Cosine rule/Triangle Area and example problems
For all the formulae and examples below, 'a' is the side opposite angle A, i.e. BC.
Similarly 'b' = AC and 'c' = AB.
$$
\cos A = \frac{b^2 + c^2 - a^2}{2\,b\,c}
$$
$$ \cos B = \frac{a^2 + c^2 - b^2}{2\,a\,c} $$
$$ \cos C = \frac{a^2 + b^2 - c^2}{2\,a\,b} $$
Example Problems:
1. If $$ a = \sqrt{3},\quad b = \frac12\bigl(\sqrt{6} + \sqrt{2}\bigr),\quad c = \sqrt{2}, $$ then $$ \angle A =\;? $$
Answer: $$ \angle A = 60^\circ$$
Hint: Use Cosine rule
2. If (a+b+c)(a-b+c) = 3ac then $$\angle B = ?$$
Answer: $$60^\circ$$
Hint: Cosine rule
3. If $$ b = 3,\quad c = 4,\quad \angle B = 60^\circ $$ then how many such triangles are possible?
Answer: 0
Solution hint:
1. If you use Cosine rule for CosB, you will get a quadratic with 0 solutions.

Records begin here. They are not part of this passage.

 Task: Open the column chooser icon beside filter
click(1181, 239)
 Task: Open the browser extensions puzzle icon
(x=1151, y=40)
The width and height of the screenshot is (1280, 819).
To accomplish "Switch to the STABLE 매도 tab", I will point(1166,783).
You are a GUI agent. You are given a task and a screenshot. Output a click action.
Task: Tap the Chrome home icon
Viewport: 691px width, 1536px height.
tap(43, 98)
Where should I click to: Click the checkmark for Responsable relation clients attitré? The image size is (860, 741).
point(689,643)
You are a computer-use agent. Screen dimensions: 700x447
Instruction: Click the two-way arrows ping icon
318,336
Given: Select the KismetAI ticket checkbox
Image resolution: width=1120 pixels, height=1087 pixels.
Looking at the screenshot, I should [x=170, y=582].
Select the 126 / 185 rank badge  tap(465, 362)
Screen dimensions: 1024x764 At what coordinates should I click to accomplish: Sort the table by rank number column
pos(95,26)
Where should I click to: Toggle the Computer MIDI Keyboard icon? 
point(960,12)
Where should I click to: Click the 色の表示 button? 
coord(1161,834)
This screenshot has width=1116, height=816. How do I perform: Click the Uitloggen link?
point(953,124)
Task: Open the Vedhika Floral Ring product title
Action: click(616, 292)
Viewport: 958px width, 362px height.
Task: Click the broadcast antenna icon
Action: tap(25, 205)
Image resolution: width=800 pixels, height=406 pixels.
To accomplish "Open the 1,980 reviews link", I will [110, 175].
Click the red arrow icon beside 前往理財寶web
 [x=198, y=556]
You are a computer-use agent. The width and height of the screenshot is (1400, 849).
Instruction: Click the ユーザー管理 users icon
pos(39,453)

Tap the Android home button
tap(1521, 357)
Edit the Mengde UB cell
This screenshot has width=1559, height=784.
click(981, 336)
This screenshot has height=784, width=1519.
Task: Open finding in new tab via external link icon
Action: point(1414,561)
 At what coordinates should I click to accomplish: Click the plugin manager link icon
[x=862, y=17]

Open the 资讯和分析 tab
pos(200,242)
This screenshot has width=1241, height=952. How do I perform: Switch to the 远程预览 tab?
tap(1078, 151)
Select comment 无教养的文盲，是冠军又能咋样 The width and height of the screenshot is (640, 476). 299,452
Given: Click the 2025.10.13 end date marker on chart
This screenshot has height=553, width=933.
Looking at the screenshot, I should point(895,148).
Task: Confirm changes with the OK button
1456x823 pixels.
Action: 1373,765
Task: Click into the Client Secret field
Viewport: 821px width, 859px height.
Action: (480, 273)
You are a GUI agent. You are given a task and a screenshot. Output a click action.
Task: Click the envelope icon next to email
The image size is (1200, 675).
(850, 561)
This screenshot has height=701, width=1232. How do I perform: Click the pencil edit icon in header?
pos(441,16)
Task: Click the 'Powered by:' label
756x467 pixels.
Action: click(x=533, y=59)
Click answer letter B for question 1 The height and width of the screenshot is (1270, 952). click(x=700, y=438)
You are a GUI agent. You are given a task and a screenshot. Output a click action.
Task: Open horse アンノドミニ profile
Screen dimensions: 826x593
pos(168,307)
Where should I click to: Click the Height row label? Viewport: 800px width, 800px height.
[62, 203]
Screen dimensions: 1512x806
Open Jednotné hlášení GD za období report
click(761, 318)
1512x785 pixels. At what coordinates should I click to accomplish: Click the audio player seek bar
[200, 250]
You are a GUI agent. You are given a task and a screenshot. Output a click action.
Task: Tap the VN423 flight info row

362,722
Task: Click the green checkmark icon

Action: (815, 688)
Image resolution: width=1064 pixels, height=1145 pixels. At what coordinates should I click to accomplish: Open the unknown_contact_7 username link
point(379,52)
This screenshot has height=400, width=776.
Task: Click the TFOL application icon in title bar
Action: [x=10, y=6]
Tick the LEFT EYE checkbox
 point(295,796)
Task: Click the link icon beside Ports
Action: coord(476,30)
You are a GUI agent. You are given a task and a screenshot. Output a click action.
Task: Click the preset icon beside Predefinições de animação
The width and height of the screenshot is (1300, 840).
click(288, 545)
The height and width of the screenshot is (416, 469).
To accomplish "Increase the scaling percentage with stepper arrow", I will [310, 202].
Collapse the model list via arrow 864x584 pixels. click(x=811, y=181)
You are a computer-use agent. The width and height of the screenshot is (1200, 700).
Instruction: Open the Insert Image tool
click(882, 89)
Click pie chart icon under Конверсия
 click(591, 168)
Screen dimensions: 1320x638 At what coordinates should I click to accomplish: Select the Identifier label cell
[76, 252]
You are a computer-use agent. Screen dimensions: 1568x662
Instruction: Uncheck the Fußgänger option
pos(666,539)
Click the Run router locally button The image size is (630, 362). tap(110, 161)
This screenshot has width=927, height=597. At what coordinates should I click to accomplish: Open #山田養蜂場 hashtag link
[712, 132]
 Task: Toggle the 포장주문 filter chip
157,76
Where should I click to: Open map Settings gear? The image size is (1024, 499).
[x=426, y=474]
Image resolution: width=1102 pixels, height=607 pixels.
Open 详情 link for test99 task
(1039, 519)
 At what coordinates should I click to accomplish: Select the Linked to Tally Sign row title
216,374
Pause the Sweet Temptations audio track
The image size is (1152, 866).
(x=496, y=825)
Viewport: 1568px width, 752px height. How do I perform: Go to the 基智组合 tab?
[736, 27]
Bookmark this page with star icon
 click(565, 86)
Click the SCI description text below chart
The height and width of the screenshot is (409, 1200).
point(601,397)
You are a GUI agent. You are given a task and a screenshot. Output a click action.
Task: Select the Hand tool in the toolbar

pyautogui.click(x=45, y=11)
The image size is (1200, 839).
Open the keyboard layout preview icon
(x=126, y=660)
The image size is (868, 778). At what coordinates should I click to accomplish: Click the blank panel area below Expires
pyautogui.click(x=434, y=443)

2. If you use Sine rule, then you will get SinC > 1.
4. $$ \angle B = 30^\circ, c = b\sqrt3, \angle A = ?$$
Answer: $$ \angle A = 90^\circ$$
Hint: Use Sine rule.
5. Prove that $$ \frac{\cos A}{a} \;+\;\frac{\cos B}{b} \;+\;\frac{\cos C}{c} \;=\; \frac{a^2 + b^2 + c^2}{2\,a\,b\,c} $$
Solution hint: Simple application of Cosine Rule.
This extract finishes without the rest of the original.